Pendant ce temps-là à Istanbul...
C'est énorme, gigantesque! Un mois déjà que je suis là. J'ai déjà rencontré plein de gens, des djeunes turcs, des erasmus, des amis. J'ai fait pas mal de bars, de concerts, de clubs et ai vu quelques artistes extraordinaires qu'on ne connaît pas encore en Europe. Je continue à en apprendre un peu plus chaque jour, en prenant soin de ne pas passer pour un touriste de base.

 

Grand angle sur le Webb

Istanbul Modern. Dimanche, 16h. L’exposition retrace les 60ans de photos reportages de l’agence Magnum. Des clichés par dizaines ayant pour point commun Istanbul et la Turquie, signés par Henri Cartier-Bresson, Robert Capa, George Rodger et j’en passe. Ici on en apprend plus sur la Turquie que dans le Lonely Planet. En tout cas ça permet facilement d’aborder un point de vue de manière quasi-instantanée. C’est super intéressant, en fait j’y retourne parce que la première fois on est arrivé peu avant la fermeture.
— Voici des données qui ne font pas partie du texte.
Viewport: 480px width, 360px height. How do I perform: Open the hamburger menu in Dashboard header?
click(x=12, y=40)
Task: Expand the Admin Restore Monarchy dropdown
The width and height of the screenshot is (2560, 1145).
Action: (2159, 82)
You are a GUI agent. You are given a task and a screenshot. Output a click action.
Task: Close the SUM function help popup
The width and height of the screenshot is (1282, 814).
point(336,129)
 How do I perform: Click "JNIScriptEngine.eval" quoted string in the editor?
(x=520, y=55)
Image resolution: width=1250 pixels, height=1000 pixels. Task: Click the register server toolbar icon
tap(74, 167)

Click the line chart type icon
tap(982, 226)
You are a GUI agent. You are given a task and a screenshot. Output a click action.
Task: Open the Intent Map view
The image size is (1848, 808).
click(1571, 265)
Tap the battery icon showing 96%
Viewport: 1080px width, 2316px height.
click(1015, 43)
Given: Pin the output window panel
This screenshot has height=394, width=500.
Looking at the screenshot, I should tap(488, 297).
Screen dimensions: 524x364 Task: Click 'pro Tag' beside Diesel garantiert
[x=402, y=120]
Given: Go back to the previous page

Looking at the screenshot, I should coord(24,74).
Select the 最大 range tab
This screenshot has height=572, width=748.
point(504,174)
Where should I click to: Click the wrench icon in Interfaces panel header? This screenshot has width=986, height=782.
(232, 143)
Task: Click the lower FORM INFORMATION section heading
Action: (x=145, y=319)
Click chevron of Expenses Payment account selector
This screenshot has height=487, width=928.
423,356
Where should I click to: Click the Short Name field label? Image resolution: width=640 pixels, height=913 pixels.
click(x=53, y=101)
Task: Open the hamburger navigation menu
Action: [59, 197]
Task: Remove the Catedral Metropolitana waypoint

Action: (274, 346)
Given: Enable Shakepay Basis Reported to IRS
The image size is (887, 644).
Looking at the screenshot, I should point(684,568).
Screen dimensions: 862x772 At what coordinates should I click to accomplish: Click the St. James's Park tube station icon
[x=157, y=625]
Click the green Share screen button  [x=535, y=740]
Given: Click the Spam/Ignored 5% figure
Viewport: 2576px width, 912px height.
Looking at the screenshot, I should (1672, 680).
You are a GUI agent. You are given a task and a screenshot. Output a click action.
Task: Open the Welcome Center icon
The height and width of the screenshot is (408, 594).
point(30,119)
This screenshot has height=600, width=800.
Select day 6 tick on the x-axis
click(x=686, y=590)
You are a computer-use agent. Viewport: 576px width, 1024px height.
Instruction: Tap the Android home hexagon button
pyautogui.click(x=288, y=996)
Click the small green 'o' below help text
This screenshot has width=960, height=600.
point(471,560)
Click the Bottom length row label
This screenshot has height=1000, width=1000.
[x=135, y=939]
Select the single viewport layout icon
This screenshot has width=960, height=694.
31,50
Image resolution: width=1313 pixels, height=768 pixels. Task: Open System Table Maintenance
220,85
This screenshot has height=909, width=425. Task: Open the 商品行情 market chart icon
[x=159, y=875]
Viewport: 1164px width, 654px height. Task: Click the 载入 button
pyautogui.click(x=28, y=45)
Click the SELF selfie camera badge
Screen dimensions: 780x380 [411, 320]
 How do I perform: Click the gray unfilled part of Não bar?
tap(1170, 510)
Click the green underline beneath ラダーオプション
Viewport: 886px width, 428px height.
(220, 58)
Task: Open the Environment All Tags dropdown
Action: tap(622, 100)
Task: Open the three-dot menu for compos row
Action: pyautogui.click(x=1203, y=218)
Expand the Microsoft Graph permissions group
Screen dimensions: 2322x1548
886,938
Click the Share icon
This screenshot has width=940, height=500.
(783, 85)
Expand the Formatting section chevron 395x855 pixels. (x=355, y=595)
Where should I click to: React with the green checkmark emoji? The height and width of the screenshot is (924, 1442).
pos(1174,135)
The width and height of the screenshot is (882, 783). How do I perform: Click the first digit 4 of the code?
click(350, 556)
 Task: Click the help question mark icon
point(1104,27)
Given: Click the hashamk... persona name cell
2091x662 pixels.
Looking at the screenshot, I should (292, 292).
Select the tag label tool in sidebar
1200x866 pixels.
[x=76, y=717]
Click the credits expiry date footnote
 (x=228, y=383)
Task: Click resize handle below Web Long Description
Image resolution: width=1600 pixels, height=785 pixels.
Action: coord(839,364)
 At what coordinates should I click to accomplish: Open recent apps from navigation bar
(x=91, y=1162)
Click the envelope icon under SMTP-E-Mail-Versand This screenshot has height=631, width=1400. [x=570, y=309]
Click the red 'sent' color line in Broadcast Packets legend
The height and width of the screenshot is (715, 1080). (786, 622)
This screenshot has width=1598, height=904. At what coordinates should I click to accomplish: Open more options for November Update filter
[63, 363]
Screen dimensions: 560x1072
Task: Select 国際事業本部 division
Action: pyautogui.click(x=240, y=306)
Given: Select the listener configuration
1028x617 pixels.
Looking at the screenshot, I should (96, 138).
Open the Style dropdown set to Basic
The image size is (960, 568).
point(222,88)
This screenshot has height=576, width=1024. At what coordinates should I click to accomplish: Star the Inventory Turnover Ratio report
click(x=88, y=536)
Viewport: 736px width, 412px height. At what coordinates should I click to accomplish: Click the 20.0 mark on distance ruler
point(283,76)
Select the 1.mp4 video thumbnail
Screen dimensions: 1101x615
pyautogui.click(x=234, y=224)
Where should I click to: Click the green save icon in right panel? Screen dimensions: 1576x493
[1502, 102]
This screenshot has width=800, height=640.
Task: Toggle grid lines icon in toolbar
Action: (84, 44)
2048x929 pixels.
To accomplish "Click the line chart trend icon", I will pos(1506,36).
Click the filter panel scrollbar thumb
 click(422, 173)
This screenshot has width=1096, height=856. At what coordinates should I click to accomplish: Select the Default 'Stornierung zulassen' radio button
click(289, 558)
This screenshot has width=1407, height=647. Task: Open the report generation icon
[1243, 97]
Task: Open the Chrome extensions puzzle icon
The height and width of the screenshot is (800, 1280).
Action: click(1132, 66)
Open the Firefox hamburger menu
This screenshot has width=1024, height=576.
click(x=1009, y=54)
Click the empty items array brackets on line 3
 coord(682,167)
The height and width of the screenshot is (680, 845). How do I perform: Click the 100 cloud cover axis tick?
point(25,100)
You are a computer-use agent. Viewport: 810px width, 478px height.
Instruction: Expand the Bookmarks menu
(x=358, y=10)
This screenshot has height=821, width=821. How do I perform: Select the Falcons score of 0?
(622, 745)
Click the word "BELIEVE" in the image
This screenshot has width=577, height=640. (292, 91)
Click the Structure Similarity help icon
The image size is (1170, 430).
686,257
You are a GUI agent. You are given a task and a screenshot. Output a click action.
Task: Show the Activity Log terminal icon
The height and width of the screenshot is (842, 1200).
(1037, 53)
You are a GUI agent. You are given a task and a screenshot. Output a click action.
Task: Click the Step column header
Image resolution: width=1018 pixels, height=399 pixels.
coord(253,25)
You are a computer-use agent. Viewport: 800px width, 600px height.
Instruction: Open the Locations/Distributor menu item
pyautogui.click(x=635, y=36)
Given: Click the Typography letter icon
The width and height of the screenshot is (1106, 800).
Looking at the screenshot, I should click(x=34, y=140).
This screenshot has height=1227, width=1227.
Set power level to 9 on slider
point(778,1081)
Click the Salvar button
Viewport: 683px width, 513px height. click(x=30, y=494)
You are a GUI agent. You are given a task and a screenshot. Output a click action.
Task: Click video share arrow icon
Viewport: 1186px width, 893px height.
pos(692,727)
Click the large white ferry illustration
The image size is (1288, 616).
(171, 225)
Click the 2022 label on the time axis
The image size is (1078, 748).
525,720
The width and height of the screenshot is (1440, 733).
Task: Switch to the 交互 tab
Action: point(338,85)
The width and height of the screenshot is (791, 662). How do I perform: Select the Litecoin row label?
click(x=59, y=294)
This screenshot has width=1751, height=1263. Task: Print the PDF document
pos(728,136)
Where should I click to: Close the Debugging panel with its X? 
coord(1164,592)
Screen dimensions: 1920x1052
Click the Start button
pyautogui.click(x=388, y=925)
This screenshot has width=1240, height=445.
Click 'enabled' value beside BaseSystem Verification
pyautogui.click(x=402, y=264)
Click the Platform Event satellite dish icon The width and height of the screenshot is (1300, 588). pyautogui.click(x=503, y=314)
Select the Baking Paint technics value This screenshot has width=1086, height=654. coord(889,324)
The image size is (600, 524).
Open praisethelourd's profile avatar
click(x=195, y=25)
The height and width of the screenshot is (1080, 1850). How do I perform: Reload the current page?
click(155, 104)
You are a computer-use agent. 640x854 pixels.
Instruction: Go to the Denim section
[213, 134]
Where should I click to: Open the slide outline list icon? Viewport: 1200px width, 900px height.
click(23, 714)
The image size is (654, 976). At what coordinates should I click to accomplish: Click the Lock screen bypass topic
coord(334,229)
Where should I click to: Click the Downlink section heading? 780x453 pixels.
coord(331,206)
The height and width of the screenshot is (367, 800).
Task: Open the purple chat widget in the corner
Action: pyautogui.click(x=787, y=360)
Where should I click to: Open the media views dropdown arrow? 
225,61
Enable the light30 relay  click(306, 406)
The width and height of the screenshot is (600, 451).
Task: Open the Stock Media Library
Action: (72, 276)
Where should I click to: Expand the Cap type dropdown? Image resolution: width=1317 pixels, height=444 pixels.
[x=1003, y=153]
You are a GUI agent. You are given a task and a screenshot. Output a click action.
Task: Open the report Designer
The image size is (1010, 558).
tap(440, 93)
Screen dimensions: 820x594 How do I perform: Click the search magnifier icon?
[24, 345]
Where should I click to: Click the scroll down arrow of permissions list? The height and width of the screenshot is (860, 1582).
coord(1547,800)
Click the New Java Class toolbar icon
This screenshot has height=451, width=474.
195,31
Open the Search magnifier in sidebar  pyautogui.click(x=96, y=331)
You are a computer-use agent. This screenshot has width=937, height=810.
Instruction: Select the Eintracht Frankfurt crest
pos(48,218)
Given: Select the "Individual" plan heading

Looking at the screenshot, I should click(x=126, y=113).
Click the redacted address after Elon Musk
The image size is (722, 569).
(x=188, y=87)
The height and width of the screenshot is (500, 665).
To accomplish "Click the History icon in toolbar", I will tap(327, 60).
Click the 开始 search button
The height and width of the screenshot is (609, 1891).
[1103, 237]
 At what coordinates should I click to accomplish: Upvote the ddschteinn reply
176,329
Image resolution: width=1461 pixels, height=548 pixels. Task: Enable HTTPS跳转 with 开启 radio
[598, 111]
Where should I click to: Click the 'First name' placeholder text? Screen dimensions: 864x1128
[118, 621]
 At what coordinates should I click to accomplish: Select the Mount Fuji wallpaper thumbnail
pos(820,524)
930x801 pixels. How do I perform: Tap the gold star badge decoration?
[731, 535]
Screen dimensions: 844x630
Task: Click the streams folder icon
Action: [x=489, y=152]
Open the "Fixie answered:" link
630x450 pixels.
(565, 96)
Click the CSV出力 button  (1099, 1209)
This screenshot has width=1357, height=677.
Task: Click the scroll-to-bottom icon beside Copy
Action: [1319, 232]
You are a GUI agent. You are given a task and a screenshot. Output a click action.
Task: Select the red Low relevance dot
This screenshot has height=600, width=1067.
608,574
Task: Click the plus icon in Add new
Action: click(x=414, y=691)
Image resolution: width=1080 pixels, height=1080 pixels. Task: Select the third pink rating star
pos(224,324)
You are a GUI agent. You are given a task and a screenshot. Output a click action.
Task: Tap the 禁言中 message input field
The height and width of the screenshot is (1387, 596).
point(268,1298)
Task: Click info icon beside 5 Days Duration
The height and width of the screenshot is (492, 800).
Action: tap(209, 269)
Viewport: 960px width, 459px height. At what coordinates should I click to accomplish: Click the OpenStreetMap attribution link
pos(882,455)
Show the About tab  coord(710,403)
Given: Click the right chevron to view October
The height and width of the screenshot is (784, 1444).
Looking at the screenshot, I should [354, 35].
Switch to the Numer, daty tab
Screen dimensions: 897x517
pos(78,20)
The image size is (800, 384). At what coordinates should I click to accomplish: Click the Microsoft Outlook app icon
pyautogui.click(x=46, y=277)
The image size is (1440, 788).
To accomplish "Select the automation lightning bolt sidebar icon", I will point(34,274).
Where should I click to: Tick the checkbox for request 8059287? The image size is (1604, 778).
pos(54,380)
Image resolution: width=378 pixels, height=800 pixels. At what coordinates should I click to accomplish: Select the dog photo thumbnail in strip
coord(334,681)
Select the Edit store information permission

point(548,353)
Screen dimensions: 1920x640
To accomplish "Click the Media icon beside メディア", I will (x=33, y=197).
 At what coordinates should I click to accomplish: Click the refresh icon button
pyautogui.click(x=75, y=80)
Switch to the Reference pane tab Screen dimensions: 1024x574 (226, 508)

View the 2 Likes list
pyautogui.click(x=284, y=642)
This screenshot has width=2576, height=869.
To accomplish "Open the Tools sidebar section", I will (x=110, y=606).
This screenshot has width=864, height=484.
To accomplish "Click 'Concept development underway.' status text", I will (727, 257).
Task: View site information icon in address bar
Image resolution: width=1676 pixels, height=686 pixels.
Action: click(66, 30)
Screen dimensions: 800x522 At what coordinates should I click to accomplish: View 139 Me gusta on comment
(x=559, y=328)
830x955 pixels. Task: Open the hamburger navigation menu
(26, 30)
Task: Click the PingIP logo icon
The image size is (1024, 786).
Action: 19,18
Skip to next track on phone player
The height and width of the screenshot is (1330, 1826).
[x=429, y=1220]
Comme ça j’ai vraiment le temps de comprendre, d’observer.
Et plus particulièrement Alex Webb, et de son reportage sur Istanbul en 2001. « En 1968, j’ai visité Istanbul en une journée avec ma famille. J’avais 16ans. J’étais curieux, intrigué et complètement déconcerté par cette ville pleine de mosquées, de minarets, de bazaars, de senteurs de thé et de narguilés dans les cafés. Un monde tellement différent du mien ! 30 ans plus tard je suis retourné à Istanbul et n’ai pas retrouvé la ville exotique de mon enfance, mais quelque chose d’extrêmement familier. Pendant ces années d’entre-deux, j’ai fait le tour des frontières soviétiques où se croisent différentes cultures, parfois dissonantes, parfois fusionnant parfaitement. Depuis j’y suis retourné encore et encore, cherchant au travers des rues tortueuses l’entrée du terrier. »

Alex Webb, Istanbul 2001

Parmi sa série de photo, il y a celle-ci : une vue de l’intérieur d’un ferry avec vue sur la Mer de Marmara. Suspendu au premier plan, la photo d’Atartürk. Dans le lointain on distingue aisément des bateaux de retour de la pêche, en fin d’après midi. Il y a une vieille barque à sa gauche, et un ferry boat tout à fait récent à sa droite. J’aime cette photo parce qu’elle symbolise bien ce à quoi ressemble la Turquie aujourd’hui : Ataturk apparaît comme l’élément de transition entre le côté historique et moderne de la Turquie. Webb semble capter l’image de ces changements : ce qui est perdu, ce qui est gagné, et ce qui coexiste pendant cette période de modernisation. Putain c’est bien fichu ! Le reste de la série fait parfois penser à Friedlander, en captant simultanément la vitrine et ses reflets ou jouant des miroirs chez un barbier. J’ai enfin trouvé la photo sur le web, celle là que j’ai cherché plusieurs jours d’affilé. Son recueil Istanbul City of a Hundred Names va paraître au printemps 2007, et on peut dejà le consulter sur le site de Magnum.